◆ Göreviniz
Büyük Taarruz üzerine yazıda "Mustafa Kemal'in hesap" sözleriyle başlayan ve "olacak, hep kutlanacak." sözleri de dahil olmak üzere onlara kadar süren bölümü hiç değiştirmeden kopyalayın.

Üstün Dökmen

Mustafa Kemal'in hesap hatası

28 Ağustos 2022 Pazar

Bugün 28 Ağustos, iki gün önce 26 Ağustos’tu, iki gün sonra 30 Ağustos olacak. 26 Ağustoslar, 30 Ağustoslar hep olacak, hep kutlanacak.

26 Ağustos sabaha karşı Afyon Kocatepe’de Büyük Taarruz başladı. Rivayete göre, Yunan mevzilerini gezen bir İngiliz general gördüklerini çok beğenip, “Eğer Türkler bu mevzileri 6 ayda aşabilirlerse, 6 günde aştıklarını iddia edebilirler” demiş. Türkler o mevzileri 6 saatte aştılar, taarruzun ilk günü öğlenden önce Şuhut kurtarıldı.

Savaş tarihi uzmanı değilim ancak okuduklarımdan anladığım kadarıyla Büyük Taarruz’un planı, ilk bakışta riskli ama cesur ve öz güvenli bir plandı. Hani bazı futbol maçlarında atılan bir şuta bakarsınız, “Bu top kaleye girmez” dersiniz, çünkü top kaleye doğru gitmemektedir, fakat top kaleye yaklaştığında havada bir kavis çizer ve herkesin hayretli bakışları arasında gol olur. Oyuncu topa falsolu vurmuştur. Büyük Taaruzun planı da, tabiri caizse çok iyi planlanmış, zaferi içinde taşıyan falsolu bir vuruştur, kesin başarı getirmiştir.

[Öğe bulma kayıtları]

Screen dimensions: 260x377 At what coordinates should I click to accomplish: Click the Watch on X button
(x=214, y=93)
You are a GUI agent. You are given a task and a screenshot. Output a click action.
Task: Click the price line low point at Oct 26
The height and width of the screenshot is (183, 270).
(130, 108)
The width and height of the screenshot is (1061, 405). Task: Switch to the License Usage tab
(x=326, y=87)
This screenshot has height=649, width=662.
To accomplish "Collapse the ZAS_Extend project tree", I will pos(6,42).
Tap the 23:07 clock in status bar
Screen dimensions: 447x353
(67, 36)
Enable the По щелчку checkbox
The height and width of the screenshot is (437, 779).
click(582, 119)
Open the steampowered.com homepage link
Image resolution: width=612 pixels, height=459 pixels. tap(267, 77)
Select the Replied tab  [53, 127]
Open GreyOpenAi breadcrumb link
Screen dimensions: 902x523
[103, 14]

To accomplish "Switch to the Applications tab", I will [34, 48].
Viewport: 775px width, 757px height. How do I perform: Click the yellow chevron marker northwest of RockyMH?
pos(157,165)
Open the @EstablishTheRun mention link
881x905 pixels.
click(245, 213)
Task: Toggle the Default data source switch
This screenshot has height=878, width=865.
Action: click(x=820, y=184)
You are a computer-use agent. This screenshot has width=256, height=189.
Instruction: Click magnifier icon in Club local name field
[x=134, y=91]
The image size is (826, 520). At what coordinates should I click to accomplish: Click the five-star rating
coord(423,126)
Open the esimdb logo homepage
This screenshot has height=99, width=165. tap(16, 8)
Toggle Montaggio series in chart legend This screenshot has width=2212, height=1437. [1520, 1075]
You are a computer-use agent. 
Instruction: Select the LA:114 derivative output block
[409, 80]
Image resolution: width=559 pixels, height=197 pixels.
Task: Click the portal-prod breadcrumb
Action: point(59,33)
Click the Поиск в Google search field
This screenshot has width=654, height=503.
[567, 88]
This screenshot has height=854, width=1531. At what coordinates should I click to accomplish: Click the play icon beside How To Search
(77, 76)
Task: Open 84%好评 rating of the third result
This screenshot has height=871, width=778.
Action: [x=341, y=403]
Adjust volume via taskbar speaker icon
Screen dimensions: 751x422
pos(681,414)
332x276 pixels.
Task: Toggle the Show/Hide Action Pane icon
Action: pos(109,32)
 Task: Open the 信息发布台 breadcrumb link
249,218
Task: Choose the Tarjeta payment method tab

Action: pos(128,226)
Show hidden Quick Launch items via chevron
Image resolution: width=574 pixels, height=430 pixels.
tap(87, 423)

◆ Tam yanıt
Mustafa Kemal'in hesap hatası

28 Ağustos 2022 Pazar

Bugün 28 Ağustos, iki gün önce 26 Ağustos’tu, iki gün sonra 30 Ağustos olacak. 26 Ağustoslar, 30 Ağustoslar hep olacak, hep kutlanacak.